Alpha software timeline:
- Dec 20: Commit d255f91 removes scan_updates references from frontend
- Dec 22: Migration 024 created to "disable" updates subsystem
- Dec 23: Agent re-registration issues discovered (our current session)
The pace suggests **iterative development** - fix the immediate blocker (404 errors), clean up later.
### ETHOS & README Alignment
**ETHOS Principles** (from `/home/casey/Projects/RedFlag/docs/1_ETHOS/ETHOS.md`):
1. **"Errors are History, Not /dev/null"** - Track what changed, but don't preserve broken code
2. **"No Marketing Fluff"** - Don't add features/code that serve no purpose
3. **"Assume Failure; Build for Resilience"** - Clean state, not ambiguous state
4. **"Idempotency is a Requirement"** - Consistent behavior
**README Claims**:
- "Breaking changes may happen between versions"
- "Full Reinstall (Nuclear Option)" as cleanup strategy
- Alpha software, users can handle breaking changes
**Analysis**:
- Option B (complete removal) better aligns with ETHOS
- Option A (partial fix) creates technical debt that violates "No Fluff"
- README accepts breaking changes, so Option B is acceptable
## Recommendation
### Recommended: Option B (Complete Removal)
**Rationale**:
1. **ETHOS-aligned**: Clean, honest code without ambiguity
2. **Alpha-appropriate**: Users can reinstall
3. **Self-documenting**: Clear that platform-specific is the architecture
4. **Prevents future bugs**: No chance of scheduler creating `scan_updates` commands
5. **Original intent**: Author appears to have planned this but didn't finish
**Arguments Against Option A**:
1. **Technical debt**: 12 files with dead code
2. **Inconsistent state**: Some places disable, some reference
3. **Future confusion**: Developer sees `Updates` field, thinks it's used
4. **Potential bugs**: Could add `updates` validation somewhere and break
5. **Not future-proof**: Eventually someone has to clean this up
**Risk Mitigation for Option B**:
1. Test migration on backup first
2. Document in release notes: "Breaking change - agents may need re-registration"
3. Provide manual SQL for users who hit issues: "Run: DELETE FROM agent_subsystems WHERE subsystem='updates'"

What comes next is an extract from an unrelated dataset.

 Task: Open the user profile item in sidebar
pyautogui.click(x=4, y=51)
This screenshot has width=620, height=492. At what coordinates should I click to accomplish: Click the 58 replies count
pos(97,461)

4. Add validation with clear error messages
## Implementation Checklist
### Phase 1: Database Migrations
- [ ] Edit `015_agent_subsystems.up.sql` - Remove INSERT for 'updates'
- [ ] Edit `015_agent_subsystems.up.sql` - Remove 'updates' from trigger
- [ ] Edit `022_add_subsystem_to_logs.up.sql` - Remove 'updates' from constraint
- [ ] Rewrite `024_disable_updates_subsystem.up.sql` - DELETE instead of UPDATE
- [ ] Rewrite `024_disable_updates_subsystem.down.sql` - INSERT for rollback
- [ ] Edit `025_platform_scanner_subsystems.down.sql` - Remove 'updates' from trigger
### Phase 2: Agent Config
- [ ] Edit `aggregator-agent/internal/config/subsystems.go` - Remove Updates field
- [ ] Edit `aggregator-agent/internal/config/subsystems.go` - Remove from defaults
- [ ] Edit `aggregator-agent/internal/config/config.go` - Remove Updates migration
### Phase 3: Agent Code
- [ ] Edit `aggregator-agent/cmd/agent/main.go` - Remove updates case
### Phase 4: Server Code
- [ ] Edit `aggregator-server/internal/command/validator.go` - Remove from validActions
- [ ] Edit `aggregator-server/internal/api/handlers/subsystems.go` - Add validation
### Phase 5: Frontend (Optional)
- [ ] Edit `aggregator-web/src/types/index.ts` - Remove from types if needed
- [ ] Remove references in command-naming comments
### Phase 6: Testing
- [ ] Test fresh install: Empty DB, run migrations, verify no updates rows
- [ ] Test existing DB: With updates rows, run migrations, verify deleted
- [ ] Test agent re-registration
- [ ] Test API validation (try to trigger updates, should fail)
### Phase 7: Documentation
- [ ] Update ChristmasTodos.md
- [ ] Update README.md if it mentions updates subsystem
- [ ] Create migration notes for alpha users
## Conclusion
The migration 024 fix requires a decision between:
1. **Quick fix** (Option A) - 2 files, removes blocker, leaves technical debt
2. **Proper fix** (Option B) - 14 files, complete removal, ETHOS-aligned
The agent recommends **Option B** despite the larger scope because:
- It aligns with ETHOS principles
- Alpha software can handle breaking changes
- Prevents future confusion and bugs
- The original author appears to have intended this but didn't finish
**Next Step**: Proceed with implementation or discuss scope reduction.